Synagogue ->Church ->Faithful Bul 41
G. Crowe, Lafayette, IN
Thu Nov 13 11:46:12 MST 2008
The Old Testament closes with the temple in Jerusalem as the center of Jewish worship. It’s not that the Jewish people always treated their temple right, or that they always bothered to offer the right kind of worship when they went there, or sometimes that they even paid that much attention to it, but when the topic of worship came up, or when they were driven to draw closer to God, it was to the temple that they returned.
Walk out of the Old Testament, walk into the New Testament, and step into a different Jewish world. The temple is still there, and it’s important if one happens to be in Jerusalem. But elsewhere suddenly there are structures called synagogues. Search the Old Testament diligently, line upon line, and one will never find even a trace of the word synagogue. It is not there didn’t exist. Yet Jesus was entirely comfortable with the synagogue.
That’s interesting on at least two levels. For one . . . Jesus never said or even intimated that He came to restore Old Testament worship. He came to do His Father’s will, and it apparently concerned Him not in the least that (during what we call the “intertestamental period”. . . the years between the close of Malachi and the opening of Matthew) His ancestors had “added” an entire institution within the framework of Jewish religion and piety.
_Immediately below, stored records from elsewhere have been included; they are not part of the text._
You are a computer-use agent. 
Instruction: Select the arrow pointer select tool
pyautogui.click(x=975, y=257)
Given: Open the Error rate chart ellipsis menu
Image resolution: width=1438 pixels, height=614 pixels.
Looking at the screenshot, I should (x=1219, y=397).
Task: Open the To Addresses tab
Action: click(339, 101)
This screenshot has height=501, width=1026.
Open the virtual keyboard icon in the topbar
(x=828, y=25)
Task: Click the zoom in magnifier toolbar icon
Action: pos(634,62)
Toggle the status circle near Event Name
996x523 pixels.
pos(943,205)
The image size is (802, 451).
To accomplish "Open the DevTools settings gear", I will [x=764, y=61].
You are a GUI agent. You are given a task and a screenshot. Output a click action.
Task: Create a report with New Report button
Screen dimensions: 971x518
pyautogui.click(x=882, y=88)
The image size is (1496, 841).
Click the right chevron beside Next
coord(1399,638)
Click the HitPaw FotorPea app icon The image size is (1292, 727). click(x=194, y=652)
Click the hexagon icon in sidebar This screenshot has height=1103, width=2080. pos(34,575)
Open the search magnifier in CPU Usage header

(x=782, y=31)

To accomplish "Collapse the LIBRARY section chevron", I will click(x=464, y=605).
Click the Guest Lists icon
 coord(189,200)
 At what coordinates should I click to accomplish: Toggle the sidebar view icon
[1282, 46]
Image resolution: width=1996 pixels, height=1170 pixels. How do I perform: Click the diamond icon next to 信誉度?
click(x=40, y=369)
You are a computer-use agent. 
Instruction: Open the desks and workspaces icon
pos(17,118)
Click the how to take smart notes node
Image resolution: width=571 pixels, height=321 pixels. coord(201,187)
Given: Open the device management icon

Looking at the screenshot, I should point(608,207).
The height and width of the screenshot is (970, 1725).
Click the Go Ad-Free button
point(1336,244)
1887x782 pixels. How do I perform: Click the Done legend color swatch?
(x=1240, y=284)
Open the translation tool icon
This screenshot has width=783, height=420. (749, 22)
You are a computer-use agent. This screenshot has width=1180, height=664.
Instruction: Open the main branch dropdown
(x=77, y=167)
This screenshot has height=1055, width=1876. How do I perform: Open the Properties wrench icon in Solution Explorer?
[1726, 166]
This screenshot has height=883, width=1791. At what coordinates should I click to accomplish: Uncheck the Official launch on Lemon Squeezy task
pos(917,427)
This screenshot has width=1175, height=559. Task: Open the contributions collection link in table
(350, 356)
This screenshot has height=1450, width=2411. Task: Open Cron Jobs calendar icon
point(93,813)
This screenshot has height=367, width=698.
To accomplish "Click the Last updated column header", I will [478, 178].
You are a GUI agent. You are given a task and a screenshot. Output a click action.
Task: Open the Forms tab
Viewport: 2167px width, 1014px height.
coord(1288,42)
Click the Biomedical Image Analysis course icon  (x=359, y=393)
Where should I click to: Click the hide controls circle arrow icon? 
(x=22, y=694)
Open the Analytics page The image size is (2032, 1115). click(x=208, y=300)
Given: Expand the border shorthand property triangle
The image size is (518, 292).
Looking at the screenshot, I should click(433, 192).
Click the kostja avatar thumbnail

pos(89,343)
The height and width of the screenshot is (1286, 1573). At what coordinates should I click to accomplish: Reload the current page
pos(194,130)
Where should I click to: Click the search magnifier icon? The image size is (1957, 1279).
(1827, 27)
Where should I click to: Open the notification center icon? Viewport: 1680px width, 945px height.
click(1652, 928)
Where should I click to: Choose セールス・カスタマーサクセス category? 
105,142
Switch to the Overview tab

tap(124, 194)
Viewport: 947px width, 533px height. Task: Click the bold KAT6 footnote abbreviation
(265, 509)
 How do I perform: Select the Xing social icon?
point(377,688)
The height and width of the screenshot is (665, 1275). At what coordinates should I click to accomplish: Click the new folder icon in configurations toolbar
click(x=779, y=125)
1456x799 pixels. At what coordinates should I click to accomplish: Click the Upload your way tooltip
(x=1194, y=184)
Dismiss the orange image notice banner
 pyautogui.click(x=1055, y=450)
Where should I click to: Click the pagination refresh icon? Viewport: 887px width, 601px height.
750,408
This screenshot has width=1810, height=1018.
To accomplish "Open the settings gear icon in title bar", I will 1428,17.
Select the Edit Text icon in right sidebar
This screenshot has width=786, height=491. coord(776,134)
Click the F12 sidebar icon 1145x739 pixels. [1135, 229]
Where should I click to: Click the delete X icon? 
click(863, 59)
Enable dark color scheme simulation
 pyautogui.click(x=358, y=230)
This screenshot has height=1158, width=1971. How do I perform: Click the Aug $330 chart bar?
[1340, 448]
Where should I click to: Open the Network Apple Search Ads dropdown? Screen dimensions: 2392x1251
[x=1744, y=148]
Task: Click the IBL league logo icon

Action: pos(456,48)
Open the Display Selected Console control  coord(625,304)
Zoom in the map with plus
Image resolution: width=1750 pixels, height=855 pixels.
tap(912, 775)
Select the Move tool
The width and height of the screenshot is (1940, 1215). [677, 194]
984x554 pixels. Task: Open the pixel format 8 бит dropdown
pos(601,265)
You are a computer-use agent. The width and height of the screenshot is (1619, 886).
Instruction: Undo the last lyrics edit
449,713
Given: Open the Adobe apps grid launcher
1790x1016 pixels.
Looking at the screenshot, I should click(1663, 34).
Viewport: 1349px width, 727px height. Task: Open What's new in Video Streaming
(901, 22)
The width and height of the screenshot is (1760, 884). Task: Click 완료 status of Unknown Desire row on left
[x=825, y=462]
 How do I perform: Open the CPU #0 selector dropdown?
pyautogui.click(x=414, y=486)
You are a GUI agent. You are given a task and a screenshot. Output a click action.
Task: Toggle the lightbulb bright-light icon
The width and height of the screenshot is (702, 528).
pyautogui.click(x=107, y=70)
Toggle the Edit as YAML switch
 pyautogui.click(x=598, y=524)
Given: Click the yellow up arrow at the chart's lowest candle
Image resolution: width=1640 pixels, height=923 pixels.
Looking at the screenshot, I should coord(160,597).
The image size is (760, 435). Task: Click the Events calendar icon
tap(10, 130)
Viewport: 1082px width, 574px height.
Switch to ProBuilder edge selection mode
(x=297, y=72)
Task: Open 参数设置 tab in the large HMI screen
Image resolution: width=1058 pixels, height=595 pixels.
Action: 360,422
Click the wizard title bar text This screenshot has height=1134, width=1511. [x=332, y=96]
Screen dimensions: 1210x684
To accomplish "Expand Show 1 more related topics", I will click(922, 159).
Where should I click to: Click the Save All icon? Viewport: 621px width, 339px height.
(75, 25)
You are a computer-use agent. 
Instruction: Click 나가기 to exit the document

Jesus’ attention to the synagogue is interesting on a second level. He gave great allegiance to the synagogue. He never missed an opportunity to be there. He did much of his teaching in and near synagogues. He assumed his followers would frequent their local synagogues. Fast forward to the present, Brian Simmons, in his book, Falling Away, says that one of the ways to ensure that our children will remain faithful to Jesus throughout their lives is, in effect, to provide opportunities for them to hang around their local synagogue (read “church”). Go there often for worship and classes, socialize with people who are also a part of that church, become involved in the ministries of the church—and those children’s chances of remaining faithful unto death increase exponentially. Jesus put a high value on participation in the synagogue. We can do no less for the church.